• **WORK INSTRUCTIONS**
The answer must be every record below, reproduced exactly.

══ RECORDS TO USE

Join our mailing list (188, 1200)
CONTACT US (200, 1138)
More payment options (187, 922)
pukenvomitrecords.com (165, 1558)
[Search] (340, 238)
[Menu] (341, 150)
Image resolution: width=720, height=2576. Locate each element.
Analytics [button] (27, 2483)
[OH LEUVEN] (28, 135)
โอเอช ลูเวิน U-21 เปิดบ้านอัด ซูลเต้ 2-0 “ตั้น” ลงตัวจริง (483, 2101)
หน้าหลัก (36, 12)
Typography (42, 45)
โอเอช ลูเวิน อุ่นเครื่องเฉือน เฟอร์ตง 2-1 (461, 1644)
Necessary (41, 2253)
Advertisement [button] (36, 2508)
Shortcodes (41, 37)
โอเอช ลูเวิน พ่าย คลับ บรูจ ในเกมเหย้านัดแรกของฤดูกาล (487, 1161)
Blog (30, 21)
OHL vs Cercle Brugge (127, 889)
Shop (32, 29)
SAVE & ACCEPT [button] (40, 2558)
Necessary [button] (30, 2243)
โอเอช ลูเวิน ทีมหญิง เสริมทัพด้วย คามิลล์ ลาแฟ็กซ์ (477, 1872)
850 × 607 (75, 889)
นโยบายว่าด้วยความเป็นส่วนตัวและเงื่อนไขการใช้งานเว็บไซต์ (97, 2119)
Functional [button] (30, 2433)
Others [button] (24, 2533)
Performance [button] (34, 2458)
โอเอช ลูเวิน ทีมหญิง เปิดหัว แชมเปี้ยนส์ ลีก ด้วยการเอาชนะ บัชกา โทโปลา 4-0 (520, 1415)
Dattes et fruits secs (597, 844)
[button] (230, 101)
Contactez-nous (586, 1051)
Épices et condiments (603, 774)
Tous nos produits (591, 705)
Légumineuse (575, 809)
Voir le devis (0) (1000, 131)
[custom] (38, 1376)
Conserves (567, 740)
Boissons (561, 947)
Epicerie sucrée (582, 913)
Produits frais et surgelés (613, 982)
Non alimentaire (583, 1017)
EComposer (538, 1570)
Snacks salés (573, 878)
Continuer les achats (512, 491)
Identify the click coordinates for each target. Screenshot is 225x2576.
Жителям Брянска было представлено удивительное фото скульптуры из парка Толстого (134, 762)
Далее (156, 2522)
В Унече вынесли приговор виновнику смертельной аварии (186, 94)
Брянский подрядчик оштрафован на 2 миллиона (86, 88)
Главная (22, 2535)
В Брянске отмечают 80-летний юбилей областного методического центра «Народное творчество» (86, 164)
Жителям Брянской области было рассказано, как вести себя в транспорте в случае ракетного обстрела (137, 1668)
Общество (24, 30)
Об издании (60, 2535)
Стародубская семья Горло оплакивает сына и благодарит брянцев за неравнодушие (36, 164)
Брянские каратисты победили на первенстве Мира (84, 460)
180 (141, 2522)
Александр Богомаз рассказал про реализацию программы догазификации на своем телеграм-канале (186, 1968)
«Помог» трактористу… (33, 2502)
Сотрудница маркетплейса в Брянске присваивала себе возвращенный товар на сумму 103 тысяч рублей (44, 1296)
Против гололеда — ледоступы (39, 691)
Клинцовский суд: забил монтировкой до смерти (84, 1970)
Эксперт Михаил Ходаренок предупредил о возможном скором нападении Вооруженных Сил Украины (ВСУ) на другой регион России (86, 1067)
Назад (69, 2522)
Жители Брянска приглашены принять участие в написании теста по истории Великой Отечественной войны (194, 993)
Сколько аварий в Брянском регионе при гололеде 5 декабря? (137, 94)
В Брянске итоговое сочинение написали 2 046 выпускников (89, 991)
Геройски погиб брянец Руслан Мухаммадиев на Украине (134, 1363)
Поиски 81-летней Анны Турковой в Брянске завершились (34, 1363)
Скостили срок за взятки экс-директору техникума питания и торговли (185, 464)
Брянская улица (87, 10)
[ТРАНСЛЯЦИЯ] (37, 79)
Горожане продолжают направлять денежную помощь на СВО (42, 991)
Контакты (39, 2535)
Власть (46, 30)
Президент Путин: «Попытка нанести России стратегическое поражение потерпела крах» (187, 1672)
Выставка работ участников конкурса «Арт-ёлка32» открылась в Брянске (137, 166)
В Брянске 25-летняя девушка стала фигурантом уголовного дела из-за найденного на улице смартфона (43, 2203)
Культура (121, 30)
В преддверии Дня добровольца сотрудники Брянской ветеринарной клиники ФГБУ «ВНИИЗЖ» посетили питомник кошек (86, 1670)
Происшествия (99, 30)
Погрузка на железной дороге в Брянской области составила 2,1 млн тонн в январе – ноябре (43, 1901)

════

• **REPLY**
Join our mailing list (188, 1200)
CONTACT US (200, 1138)
More payment options (187, 922)
pukenvomitrecords.com (165, 1558)
[Search] (340, 238)
[Menu] (341, 150)
Image resolution: width=720, height=2576. Locate each element.
Analytics [button] (27, 2483)
[OH LEUVEN] (28, 135)
โอเอช ลูเวิน U-21 เปิดบ้านอัด ซูลเต้ 2-0 “ตั้น” ลงตัวจริง (483, 2101)
หน้าหลัก (36, 12)
Typography (42, 45)
โอเอช ลูเวิน อุ่นเครื่องเฉือน เฟอร์ตง 2-1 (461, 1644)
Necessary (41, 2253)
Advertisement [button] (36, 2508)
Shortcodes (41, 37)
โอเอช ลูเวิน พ่าย คลับ บรูจ ในเกมเหย้านัดแรกของฤดูกาล (487, 1161)
Blog (30, 21)
OHL vs Cercle Brugge (127, 889)
Shop (32, 29)
SAVE & ACCEPT [button] (40, 2558)
Necessary [button] (30, 2243)
โอเอช ลูเวิน ทีมหญิง เสริมทัพด้วย คามิลล์ ลาแฟ็กซ์ (477, 1872)
850 × 607 (75, 889)
นโยบายว่าด้วยความเป็นส่วนตัวและเงื่อนไขการใช้งานเว็บไซต์ (97, 2119)
Functional [button] (30, 2433)
Others [button] (24, 2533)
Performance [button] (34, 2458)
โอเอช ลูเวิน ทีมหญิง เปิดหัว แชมเปี้ยนส์ ลีก ด้วยการเอาชนะ บัชกา โทโปลา 4-0 (520, 1415)
Dattes et fruits secs (597, 844)
[button] (230, 101)
Contactez-nous (586, 1051)
Épices et condiments (603, 774)
Tous nos produits (591, 705)
Légumineuse (575, 809)
Voir le devis (0) (1000, 131)
[custom] (38, 1376)
Conserves (567, 740)
Boissons (561, 947)
Epicerie sucrée (582, 913)
Produits frais et surgelés (613, 982)
Non alimentaire (583, 1017)
EComposer (538, 1570)
Snacks salés (573, 878)
Continuer les achats (512, 491)
Identify the click coordinates for each target. Screenshot is 225x2576.
Жителям Брянска было представлено удивительное фото скульптуры из парка Толстого (134, 762)
Далее (156, 2522)
В Унече вынесли приговор виновнику смертельной аварии (186, 94)
Брянский подрядчик оштрафован на 2 миллиона (86, 88)
Главная (22, 2535)
В Брянске отмечают 80-летний юбилей областного методического центра «Народное творчество» (86, 164)
Жителям Брянской области было рассказано, как вести себя в транспорте в случае ракетного обстрела (137, 1668)
Общество (24, 30)
Об издании (60, 2535)
Стародубская семья Горло оплакивает сына и благодарит брянцев за неравнодушие (36, 164)
Брянские каратисты победили на первенстве Мира (84, 460)
180 (141, 2522)
Александр Богомаз рассказал про реализацию программы догазификации на своем телеграм-канале (186, 1968)
«Помог» трактористу… (33, 2502)
Сотрудница маркетплейса в Брянске присваивала себе возвращенный товар на сумму 103 тысяч рублей (44, 1296)
Против гололеда — ледоступы (39, 691)
Клинцовский суд: забил монтировкой до смерти (84, 1970)
Эксперт Михаил Ходаренок предупредил о возможном скором нападении Вооруженных Сил Украины (ВСУ) на другой регион России (86, 1067)
Назад (69, 2522)
Жители Брянска приглашены принять участие в написании теста по истории Великой Отечественной войны (194, 993)
Сколько аварий в Брянском регионе при гололеде 5 декабря? (137, 94)
В Брянске итоговое сочинение написали 2 046 выпускников (89, 991)
Геройски погиб брянец Руслан Мухаммадиев на Украине (134, 1363)
Поиски 81-летней Анны Турковой в Брянске завершились (34, 1363)
Скостили срок за взятки экс-директору техникума питания и торговли (185, 464)
Брянская улица (87, 10)
[ТРАНСЛЯЦИЯ] (37, 79)
Горожане продолжают направлять денежную помощь на СВО (42, 991)
Контакты (39, 2535)
Власть (46, 30)
Президент Путин: «Попытка нанести России стратегическое поражение потерпела крах» (187, 1672)
Выставка работ участников конкурса «Арт-ёлка32» открылась в Брянске (137, 166)
В Брянске 25-летняя девушка стала фигурантом уголовного дела из-за найденного на улице смартфона (43, 2203)
Культура (121, 30)
В преддверии Дня добровольца сотрудники Брянской ветеринарной клиники ФГБУ «ВНИИЗЖ» посетили питомник кошек (86, 1670)
Происшествия (99, 30)
Погрузка на железной дороге в Брянской области составила 2,1 млн тонн в январе – ноябре (43, 1901)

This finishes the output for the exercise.